You have a woman that know man touched, why would you want to lend her out like an old pick up truck when she's freaking rare Lamborghini.


----------



## ConanHub (Aug 9, 2013)

You know your wife best. It could make things awkward for her.

Do you really want to try it or is the fantasy good enough?

I believe trying it would be disastrous but telling your wife about a specific long time friend is full of hazards.

Don't you think you have objectified your wife somewhat?

Your performance in bed is clearly mental.
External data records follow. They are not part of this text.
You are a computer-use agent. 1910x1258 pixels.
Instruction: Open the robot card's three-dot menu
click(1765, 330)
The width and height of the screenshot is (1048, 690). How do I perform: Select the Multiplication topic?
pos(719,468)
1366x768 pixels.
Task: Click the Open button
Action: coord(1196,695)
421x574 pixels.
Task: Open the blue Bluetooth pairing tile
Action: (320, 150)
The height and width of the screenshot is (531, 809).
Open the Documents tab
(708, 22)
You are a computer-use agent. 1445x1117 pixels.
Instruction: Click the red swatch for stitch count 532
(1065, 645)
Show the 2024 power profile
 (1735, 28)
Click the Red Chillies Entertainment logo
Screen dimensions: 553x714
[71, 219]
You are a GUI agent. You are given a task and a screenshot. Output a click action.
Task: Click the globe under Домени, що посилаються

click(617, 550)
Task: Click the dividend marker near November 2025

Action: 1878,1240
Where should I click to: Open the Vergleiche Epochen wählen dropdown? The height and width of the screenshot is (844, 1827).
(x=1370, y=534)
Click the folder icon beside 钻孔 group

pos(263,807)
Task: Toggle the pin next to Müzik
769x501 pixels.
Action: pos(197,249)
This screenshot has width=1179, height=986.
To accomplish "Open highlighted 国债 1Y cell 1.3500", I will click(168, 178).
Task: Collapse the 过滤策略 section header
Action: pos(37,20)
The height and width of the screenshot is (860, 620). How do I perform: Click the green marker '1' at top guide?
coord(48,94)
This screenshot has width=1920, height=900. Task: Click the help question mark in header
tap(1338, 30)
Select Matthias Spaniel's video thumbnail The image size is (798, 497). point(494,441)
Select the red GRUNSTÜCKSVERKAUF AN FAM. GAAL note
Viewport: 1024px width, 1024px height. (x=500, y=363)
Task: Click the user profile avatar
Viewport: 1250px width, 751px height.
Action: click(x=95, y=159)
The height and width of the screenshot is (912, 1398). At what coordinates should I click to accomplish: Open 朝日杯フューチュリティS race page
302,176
Maybe you could benefit from a little therapy or self reflection about your arousal.
_Posted via Mobile Device_


----------



## EleGirl (Dec 3, 2011)

I agree. Do not tell your wife this fantasy. 

To most women it does not feel sexy for their spouse to want to watch them with another man. Instead what it makes us feel like is that our husband looks at us as a slab of meat to be passed around for his own use.

Also, this other guy is married. Where that that fit into your fantasy? Is destroying his wife and his marriage part of it?

Another point is that if you tell her of this fantasy, it will ruin the social relationship you two have with the other couple.

Most marriages who try this sort of thing do not survive. Are you ready for a divorce?


----------



## ConanHub (Aug 9, 2013)

P.S. How can you be a member with only 16 posts?
_Posted via Mobile Device_


----------



## Married but Happy (Aug 13, 2013)

IMO, keep this your own personal fantasy, since it is working on that level. If it stops working for you eventually, find a new one. Do you really want to risk your relationship after so many years? However, you know your wife better than anyone, so only you can truly evaluate just how much risk is involved.

On the other hand, your thinking is eerily similar to that of a couple we met early this year. They're about your age, married for about as long, and he has the same fantasy. He did tell her, and she's been resisting it for some time. It was causing tension and problems between them. He wanted to see the wild side of her he liked when they first married, that has been submerged for many years. The main problem is that he was pressuring her to give this a try, and she didn't want to. I'm not quite sure why they told us all this, but we must seem trustworthy or something! lol

Anyway, the upshot was that we told him to back off. If she ever wanted to do this, she would have to be in charge of the decision and make it happen, as she was the one with reservations. We heard from them a few months later, and she had decided to go for it, surprisingly. Since then, they've joined a swinger site, have been to swinger clubs, and have made that - and many other - fantasies real. And they are both having a great time with it (we can tell, as we each talk to each of them separately), they both sound much happier with each other, and tell us that it's been great for their marriage. Yes, they had a few minor missteps at first, but they worked through them, together. Every couple of weeks they call to tell us about a new adventure they share together.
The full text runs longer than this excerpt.